The land is patented about 1890, four aliquot 40's around a quarter corner. It's farmed and grazed, about half cultivated and half foothills (Junipers/Gamble oak). Part irrigated with water rights. The whole thing is fenced, how they measured it way back when nobody knows. Eventually the farmer gives up and sells it in three parts (1) 5 x 40 chains, (2) 32.5 x 40 chains and (3) 2.5 x 40 chains. Probably no survey here just a clean unambiguous metes without bounds, anybody can pencil whip this simple problem. The parcels end up owned by some rich city folks that want country weekends at the “ranch”. So they decide to do a subdivision, save the best lots for themselves and sell the others to finance the whole deal. Basically it seems to have worked, its a very nice place.
So they get it surveyed (GIS) and naturally all the fences are off. The south fence seems pretty good, the north fence is short and the east and west fences are way off (75-80 feet). So other than deal with cranky old farmer/ranchers that don't care much for the new city slickers, they decide to leave common area on the east and west sides of their new lots and stop at the northerly fence short so they don't need to deal with that feller. I've seen this before, other than deal with boundary issues lets just buffer it with common area and don't mess with the very ancient fences (actually a nice work around).
Somewhere in the process though they decide that they really want the extra land on the east side up to the old fence. I don't know, maybe they tried to claim it and decided it was cheaper to buy it than fight it. I'm sure the guy that sold it to them told them he owned all the way to the fence, never was an issue. The landowner on the other side was a big developer with financial problems so they were able to buy it.
OK I'm getting there. How did they buy the land twice. Well the fence was not really much off (under the law it's probably spot on). The survey had some sort of bust in it. So they purchased based upon a survey based description that now calls to the fence. The POB is a fence corner (actually a Juniper tree) North 1278 feet and East 4041 from a section corner.
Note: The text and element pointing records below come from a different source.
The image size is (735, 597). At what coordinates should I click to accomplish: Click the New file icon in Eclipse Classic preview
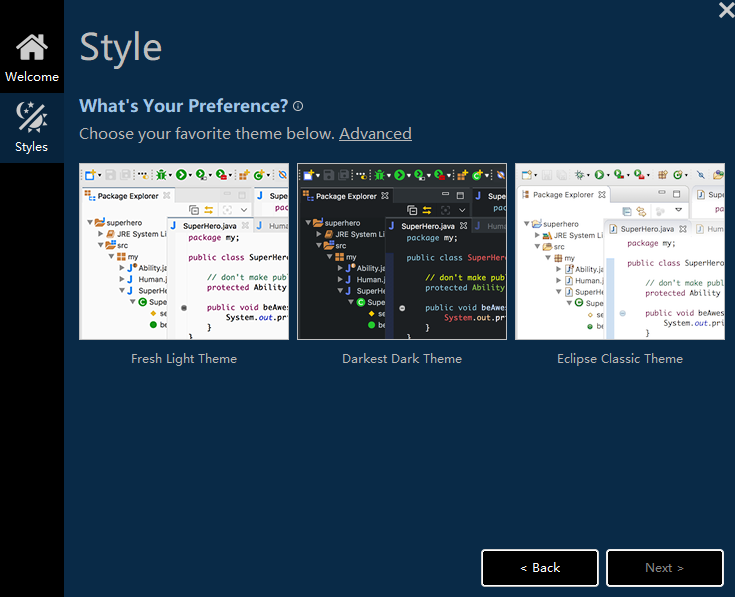(525, 175)
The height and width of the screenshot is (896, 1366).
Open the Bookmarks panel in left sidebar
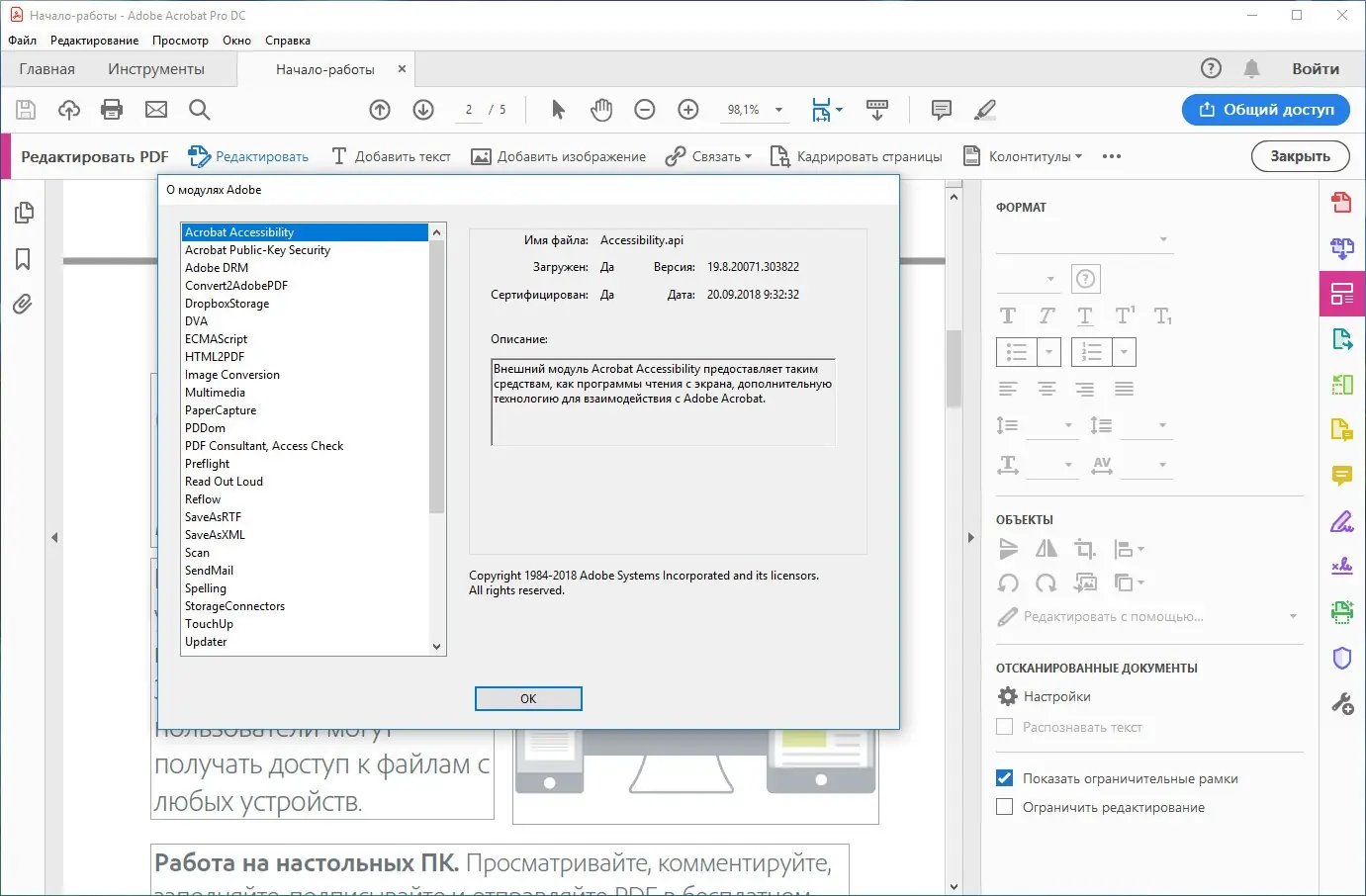pyautogui.click(x=22, y=258)
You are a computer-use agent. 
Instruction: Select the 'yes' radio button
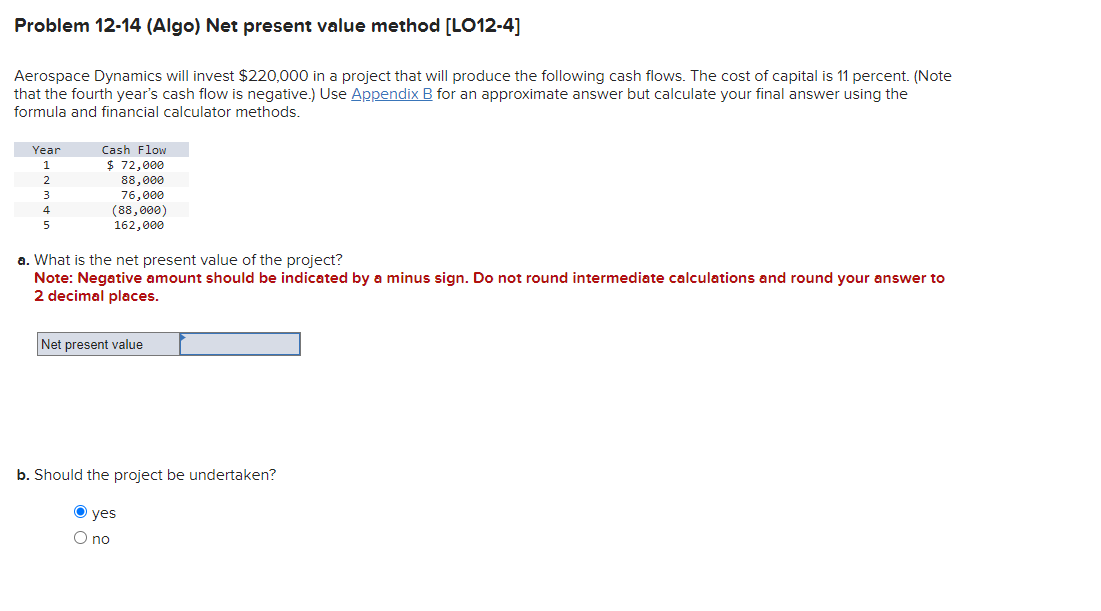coord(80,511)
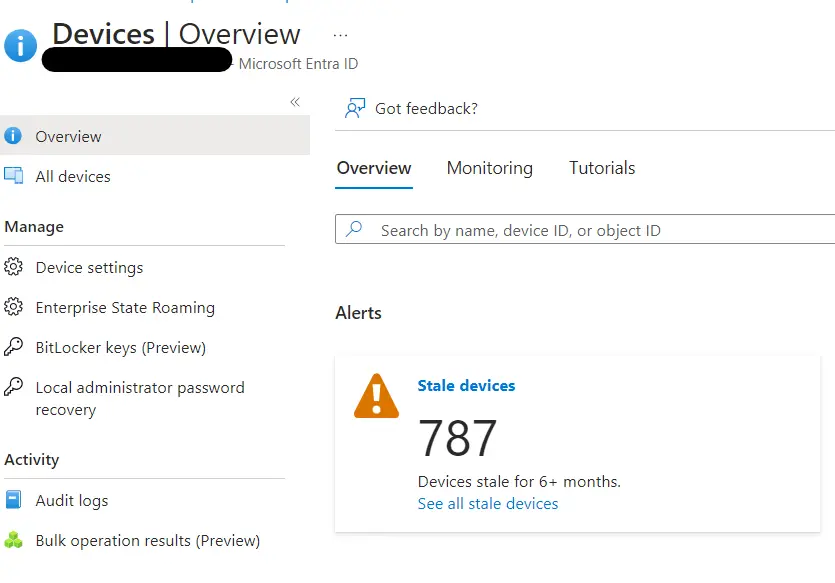This screenshot has width=835, height=583.
Task: Click the Enterprise State Roaming gear icon
Action: coord(14,307)
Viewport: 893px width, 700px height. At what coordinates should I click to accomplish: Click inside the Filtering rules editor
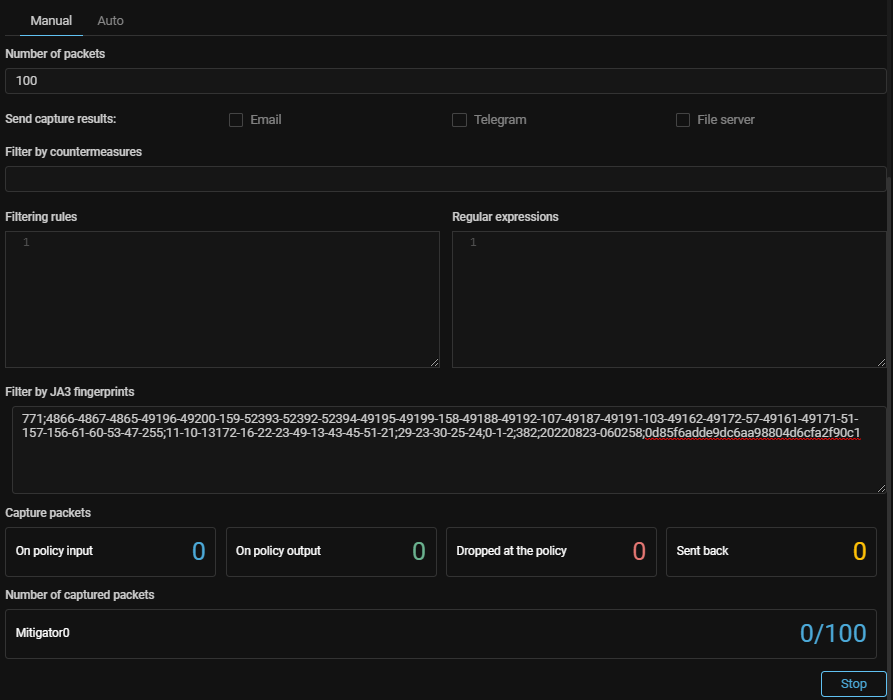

Then the line runs along the fence a few calls (basically south) 2644 feet to another fence corner, then westerly 78 feet along a fence, then back North 2635 feet and then easterly 81 feet along a fence to the POB (I rounded to even feet).
I measured it and actually the POB at the fence corner is about North 1277 feet and East 3966 feet. The fence corner at the Southeast corner of the parcel is almost exactly 3960 feet east of the section line. This section is pretty dang close to 5280 East/West. So the fence when it was built must have been measured in by somebody sometime (Yeah, an unrecorded survey - can't rely on that).
So there you have it, these guys bought their land twice. At least they settled the line. At best they got a boundary line adjustment and gained maybe a half acre paying for 5.75 acres (250434 square feet on the deed). This was 12 years ago. I don't think they can claim an extra 80 feet to the east. There are calls to the fence and there isn't any other fence in the area. This one is only about half standing. They couldn't get their money back either, the developer they bought it from went bankrupt.
Should I tell them, cause I don't need to as part of the work I'm doing?
They should have called you about 12 years ago to survey then. I don't feel bad for people that get burned by trying to "work around" needing a surveyor. 9 times out of 10 you are probably OK, but that one time that you are not, you usually get burned.
When I first read the header I thought the answer to the question was going to be, "Get married."
stopping short of the actual fence is the sensible thing to do. i think the city slickers have had experience with long and costly litigation process over there in America. Losing a few acres and using the existing fence lines as the boundary assures that the new buyers will not have any issues with the adjoining parcels. I think they already made a profit from selling the subdivided lots less the problem areas so why risk going into litigation with adjoining owners right?